(THE RECORDS begins)

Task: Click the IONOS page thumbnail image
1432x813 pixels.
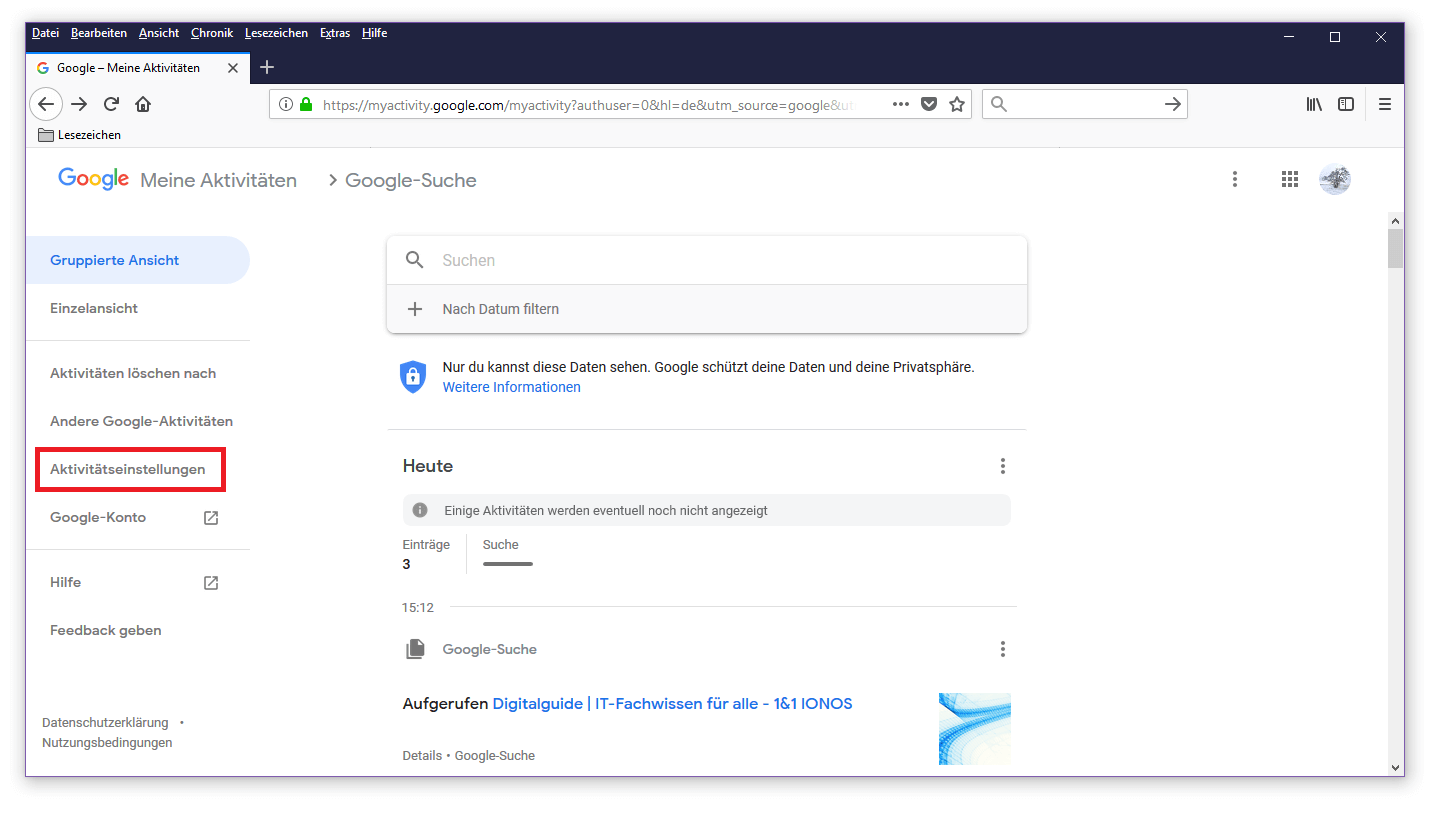Action: [974, 729]
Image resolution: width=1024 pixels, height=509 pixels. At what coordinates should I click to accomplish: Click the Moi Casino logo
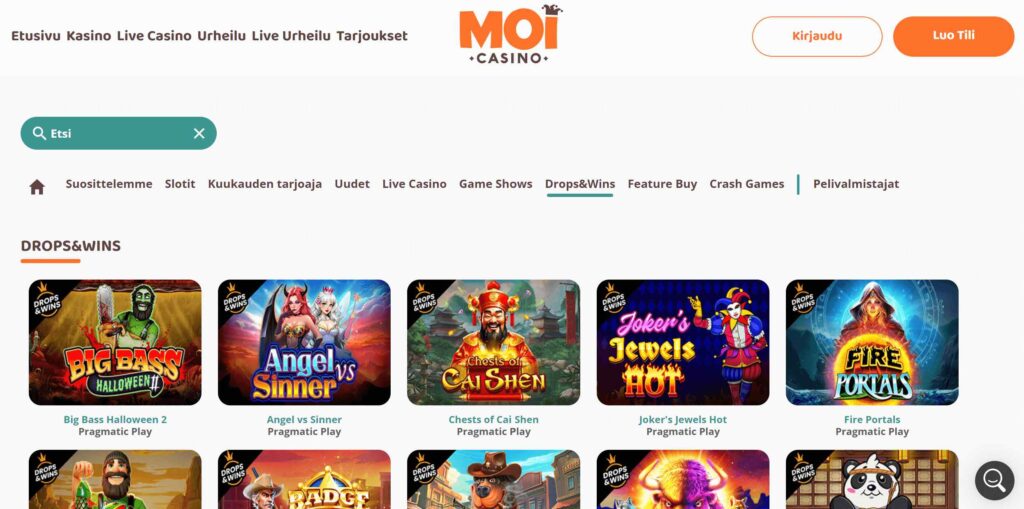510,35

(THE RECORDS ends)

• **PROBLEM TO SOLVE**
Write out exactly, with no pictures, each line from the one containing "Image resolution: width=1024" through the last line of the listing above, both included.

• **EXPECTED ANSWER**
Image resolution: width=1024 pixels, height=509 pixels. At what coordinates should I click to accomplish: Click the Moi Casino logo
510,35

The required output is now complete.